Tom Lane [Wed, 2 Aug 2006 16:30:00 +0000 (16:30 +0000)]
Fix documentation error: GRANT/REVOKE for roles only accept role names
as grantees, not PUBLIC ... and you can't say GROUP either. Noted by
Brian Hurt.
Andrew Dunstan [Sat, 29 Jul 2006 20:00:00 +0000 (20:00 +0000)]
prevent multiplexing Windows kernel event objects we listen for across various sockets - should fix the occasional stats test regression failures we see.
Tom Lane [Sun, 23 Jul 2006 18:34:50 +0000 (18:34 +0000)]
Fix oversight in sizing of shared buffer lookup hashtable. Because
BufferAlloc tries to insert a new mapping entry before deleting the old one
for a buffer, we have a transient need for more than NBuffers entries ---
one more in 8.1, and as many as NUM_BUFFER_PARTITIONS more in CVS HEAD.
In theory this could lead to an "out of shared memory" failure if shmem
had already been completely claimed by the time the extra entries were
needed.
Tom Lane [Sat, 22 Jul 2006 21:04:46 +0000 (21:04 +0000)]
Hmm, seems --disable-spinlocks has been broken for awhile and nobody
noticed.
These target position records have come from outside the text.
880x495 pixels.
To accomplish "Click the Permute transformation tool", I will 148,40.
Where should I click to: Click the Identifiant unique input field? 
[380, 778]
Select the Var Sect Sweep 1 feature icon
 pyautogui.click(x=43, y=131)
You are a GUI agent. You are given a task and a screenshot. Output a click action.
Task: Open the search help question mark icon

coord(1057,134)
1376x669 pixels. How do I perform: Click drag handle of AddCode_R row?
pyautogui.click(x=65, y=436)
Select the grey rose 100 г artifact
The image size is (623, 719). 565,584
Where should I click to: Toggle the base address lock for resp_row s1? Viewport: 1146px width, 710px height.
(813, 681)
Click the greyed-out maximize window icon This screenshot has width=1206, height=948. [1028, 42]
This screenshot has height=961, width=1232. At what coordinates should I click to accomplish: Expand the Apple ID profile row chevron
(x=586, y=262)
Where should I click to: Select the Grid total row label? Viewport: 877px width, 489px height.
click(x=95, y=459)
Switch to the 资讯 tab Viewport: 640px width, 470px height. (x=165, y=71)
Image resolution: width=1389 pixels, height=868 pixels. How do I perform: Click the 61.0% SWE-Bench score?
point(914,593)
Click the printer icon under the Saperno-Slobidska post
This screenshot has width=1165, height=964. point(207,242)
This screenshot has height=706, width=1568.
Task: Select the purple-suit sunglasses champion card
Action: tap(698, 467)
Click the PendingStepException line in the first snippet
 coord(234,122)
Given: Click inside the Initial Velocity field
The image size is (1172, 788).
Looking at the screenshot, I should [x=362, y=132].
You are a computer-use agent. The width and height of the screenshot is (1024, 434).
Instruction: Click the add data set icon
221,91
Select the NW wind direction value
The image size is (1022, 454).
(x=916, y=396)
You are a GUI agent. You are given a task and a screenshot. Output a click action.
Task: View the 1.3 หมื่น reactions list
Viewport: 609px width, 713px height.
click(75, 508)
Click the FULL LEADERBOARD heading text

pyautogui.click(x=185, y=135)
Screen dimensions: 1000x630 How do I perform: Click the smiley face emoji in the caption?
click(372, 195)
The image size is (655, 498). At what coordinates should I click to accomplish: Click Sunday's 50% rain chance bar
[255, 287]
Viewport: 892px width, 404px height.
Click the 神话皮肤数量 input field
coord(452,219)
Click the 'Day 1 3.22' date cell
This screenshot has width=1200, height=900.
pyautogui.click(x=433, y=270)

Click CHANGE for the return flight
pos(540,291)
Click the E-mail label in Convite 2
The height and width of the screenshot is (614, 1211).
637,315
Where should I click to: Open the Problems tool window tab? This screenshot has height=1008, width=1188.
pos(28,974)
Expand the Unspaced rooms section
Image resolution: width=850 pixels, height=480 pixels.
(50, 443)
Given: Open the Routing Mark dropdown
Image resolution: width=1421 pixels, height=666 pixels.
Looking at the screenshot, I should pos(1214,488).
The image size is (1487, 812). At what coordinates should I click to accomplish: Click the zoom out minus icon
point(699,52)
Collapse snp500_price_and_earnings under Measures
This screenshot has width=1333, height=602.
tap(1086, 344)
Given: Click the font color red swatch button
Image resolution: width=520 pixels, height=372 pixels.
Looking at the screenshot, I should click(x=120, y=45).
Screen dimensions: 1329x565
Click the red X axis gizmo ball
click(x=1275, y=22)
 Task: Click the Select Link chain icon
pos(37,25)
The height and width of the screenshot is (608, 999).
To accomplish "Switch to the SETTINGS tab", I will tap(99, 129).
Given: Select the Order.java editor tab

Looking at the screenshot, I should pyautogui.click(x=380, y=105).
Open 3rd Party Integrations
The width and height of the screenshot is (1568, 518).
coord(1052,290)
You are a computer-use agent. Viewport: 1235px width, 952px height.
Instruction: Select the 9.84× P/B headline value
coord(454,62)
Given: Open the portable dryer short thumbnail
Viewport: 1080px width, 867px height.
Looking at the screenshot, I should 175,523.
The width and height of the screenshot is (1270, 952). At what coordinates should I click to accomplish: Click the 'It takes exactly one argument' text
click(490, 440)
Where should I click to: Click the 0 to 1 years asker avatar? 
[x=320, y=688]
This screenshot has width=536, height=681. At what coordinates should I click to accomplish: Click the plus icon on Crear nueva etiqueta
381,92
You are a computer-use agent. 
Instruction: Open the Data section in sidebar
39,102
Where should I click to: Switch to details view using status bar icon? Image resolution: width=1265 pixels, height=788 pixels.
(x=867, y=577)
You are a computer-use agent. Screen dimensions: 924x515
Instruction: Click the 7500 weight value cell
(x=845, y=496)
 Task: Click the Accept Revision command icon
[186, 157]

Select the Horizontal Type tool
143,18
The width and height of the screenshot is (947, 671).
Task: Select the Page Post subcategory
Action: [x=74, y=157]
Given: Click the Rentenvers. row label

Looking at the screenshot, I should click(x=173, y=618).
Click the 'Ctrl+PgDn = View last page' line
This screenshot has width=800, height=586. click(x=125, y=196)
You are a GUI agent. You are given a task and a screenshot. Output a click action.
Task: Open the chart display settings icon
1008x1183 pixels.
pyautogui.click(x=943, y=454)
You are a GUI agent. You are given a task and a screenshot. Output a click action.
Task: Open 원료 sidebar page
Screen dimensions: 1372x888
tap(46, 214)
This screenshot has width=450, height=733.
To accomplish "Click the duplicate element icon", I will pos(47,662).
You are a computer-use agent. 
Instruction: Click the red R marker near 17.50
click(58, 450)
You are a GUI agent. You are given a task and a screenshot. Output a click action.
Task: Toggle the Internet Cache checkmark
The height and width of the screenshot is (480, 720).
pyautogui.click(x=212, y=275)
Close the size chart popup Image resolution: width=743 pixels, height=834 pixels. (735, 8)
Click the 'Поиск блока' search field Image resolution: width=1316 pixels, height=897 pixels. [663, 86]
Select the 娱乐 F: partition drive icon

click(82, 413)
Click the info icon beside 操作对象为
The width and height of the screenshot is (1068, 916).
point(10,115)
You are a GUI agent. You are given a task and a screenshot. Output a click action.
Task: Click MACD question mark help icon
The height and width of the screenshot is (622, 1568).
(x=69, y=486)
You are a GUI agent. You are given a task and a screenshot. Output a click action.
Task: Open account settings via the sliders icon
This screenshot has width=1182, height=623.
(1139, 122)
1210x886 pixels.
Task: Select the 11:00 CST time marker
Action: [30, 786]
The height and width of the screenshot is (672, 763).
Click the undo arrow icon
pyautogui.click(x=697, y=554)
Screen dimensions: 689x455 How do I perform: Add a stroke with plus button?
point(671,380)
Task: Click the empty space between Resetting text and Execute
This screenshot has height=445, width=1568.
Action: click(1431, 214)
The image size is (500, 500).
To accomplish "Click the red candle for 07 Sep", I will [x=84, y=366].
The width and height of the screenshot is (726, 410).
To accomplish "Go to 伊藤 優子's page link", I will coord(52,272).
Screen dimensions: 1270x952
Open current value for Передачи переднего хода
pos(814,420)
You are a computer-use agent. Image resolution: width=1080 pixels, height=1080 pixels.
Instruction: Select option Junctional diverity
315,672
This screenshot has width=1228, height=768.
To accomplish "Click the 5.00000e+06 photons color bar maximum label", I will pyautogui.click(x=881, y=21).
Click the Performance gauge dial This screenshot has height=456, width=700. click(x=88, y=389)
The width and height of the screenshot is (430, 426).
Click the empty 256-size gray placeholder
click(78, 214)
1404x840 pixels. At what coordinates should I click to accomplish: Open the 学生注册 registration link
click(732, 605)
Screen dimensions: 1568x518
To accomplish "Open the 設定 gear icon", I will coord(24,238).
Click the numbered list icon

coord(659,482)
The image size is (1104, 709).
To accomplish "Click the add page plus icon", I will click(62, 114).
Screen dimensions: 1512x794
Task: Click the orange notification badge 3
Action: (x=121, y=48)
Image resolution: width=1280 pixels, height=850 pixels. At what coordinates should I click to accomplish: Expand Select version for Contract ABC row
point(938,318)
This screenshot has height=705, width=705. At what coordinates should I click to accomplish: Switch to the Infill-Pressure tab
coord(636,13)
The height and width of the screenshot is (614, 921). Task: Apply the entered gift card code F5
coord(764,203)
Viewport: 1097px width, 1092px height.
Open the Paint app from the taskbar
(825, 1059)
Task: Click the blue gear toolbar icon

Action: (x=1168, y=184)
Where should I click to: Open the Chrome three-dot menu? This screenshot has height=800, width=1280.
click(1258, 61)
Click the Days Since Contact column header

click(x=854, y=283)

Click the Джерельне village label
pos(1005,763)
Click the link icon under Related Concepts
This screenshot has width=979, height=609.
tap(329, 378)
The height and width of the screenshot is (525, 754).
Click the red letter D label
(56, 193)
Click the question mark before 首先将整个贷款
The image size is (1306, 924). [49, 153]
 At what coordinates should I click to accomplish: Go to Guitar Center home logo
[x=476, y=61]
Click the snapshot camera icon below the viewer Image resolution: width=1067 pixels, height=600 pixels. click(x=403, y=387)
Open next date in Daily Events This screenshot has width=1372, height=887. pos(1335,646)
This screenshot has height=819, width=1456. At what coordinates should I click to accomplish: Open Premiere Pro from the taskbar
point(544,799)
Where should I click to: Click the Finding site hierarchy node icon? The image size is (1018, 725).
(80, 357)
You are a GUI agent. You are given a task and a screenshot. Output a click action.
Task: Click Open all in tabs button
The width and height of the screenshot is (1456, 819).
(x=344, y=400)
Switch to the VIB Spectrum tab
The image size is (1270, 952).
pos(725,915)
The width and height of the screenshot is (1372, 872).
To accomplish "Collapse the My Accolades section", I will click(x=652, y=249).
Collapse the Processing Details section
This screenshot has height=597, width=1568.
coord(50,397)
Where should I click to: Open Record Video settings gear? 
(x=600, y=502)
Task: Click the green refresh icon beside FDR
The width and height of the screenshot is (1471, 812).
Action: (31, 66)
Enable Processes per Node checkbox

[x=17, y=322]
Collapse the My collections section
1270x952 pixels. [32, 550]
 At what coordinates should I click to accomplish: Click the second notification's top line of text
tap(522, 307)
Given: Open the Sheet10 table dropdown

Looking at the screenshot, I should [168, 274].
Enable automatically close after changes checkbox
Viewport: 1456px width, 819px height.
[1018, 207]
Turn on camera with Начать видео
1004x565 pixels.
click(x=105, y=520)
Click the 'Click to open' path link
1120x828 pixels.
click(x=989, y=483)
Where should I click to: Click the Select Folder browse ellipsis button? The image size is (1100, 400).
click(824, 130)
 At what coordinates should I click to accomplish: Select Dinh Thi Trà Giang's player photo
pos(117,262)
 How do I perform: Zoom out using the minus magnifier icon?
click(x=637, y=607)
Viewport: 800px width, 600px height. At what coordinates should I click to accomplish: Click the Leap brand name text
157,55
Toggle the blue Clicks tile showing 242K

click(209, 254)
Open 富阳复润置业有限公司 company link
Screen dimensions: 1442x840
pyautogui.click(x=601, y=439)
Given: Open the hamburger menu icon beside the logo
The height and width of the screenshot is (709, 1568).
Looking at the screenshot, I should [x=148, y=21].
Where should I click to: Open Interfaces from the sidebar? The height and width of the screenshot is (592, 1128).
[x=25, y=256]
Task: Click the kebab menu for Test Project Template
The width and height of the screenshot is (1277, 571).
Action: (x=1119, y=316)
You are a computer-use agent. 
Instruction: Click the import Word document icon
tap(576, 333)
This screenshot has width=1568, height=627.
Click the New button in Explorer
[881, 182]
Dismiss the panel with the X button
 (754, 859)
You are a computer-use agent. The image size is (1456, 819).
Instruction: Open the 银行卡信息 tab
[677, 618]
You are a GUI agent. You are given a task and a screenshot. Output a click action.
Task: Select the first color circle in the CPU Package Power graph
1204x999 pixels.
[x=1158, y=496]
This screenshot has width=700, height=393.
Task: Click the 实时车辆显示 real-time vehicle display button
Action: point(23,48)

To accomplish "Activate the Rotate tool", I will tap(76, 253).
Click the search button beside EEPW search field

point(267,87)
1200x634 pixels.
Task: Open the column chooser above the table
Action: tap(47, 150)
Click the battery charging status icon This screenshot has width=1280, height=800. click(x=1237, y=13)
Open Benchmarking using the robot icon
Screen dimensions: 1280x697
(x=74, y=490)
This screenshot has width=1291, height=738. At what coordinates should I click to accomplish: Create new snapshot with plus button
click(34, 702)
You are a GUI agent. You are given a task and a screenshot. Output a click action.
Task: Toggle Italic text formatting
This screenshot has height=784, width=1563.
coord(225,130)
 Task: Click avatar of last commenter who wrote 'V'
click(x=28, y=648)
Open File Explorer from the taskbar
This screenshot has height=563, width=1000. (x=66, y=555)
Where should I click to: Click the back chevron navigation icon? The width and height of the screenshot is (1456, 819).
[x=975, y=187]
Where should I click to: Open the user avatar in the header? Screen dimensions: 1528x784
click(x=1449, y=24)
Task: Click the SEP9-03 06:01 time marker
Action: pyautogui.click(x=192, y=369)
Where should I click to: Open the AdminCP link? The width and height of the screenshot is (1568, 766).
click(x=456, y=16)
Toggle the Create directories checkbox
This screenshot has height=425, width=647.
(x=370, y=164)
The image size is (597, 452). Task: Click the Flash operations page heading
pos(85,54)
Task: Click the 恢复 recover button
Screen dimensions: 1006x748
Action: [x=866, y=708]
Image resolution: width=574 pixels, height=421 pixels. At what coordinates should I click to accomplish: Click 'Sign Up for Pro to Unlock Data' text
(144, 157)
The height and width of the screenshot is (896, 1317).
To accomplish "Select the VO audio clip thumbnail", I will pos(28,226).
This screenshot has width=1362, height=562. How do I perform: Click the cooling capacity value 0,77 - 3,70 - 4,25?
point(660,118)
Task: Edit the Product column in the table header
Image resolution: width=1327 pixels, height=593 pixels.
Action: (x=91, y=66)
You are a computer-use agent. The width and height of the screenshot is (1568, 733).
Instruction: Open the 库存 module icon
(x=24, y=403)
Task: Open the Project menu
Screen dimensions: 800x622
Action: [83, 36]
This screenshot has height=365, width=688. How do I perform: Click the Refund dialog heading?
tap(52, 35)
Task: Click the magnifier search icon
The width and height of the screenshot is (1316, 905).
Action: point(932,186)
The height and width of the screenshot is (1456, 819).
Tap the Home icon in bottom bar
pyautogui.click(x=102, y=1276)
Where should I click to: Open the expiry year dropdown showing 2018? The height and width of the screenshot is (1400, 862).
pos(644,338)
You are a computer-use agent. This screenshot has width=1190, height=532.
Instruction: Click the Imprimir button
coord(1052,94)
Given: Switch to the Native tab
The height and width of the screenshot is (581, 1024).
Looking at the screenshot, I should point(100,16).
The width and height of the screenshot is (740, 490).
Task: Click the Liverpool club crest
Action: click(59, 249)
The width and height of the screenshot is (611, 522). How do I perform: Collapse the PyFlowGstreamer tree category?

Fix SpinlockSemas() to report the correct count considering
that PG 8.1 adds a spinlock to each shared-buffer header.
Tom Lane [Thu, 20 Jul 2006 00:46:56 +0000 (00:46 +0000)]
Don't try to truncate multixact SLRU files in checkpoints done during xlog
recovery. In the first place, it doesn't work because slru's
latest_page_number isn't set up yet (this is why we've been hearing reports
of strange "apparent wraparound" log messages during crash recovery, but
only from people who'd managed to advance their next-mxact counters some
considerable distance from 0). In the second place, it seems a bit unwise
to be throwing away data during crash recovery anwyway. This latter
consideration convinces me to just disable truncation during recovery,
rather than computing latest_page_number and pushing ahead.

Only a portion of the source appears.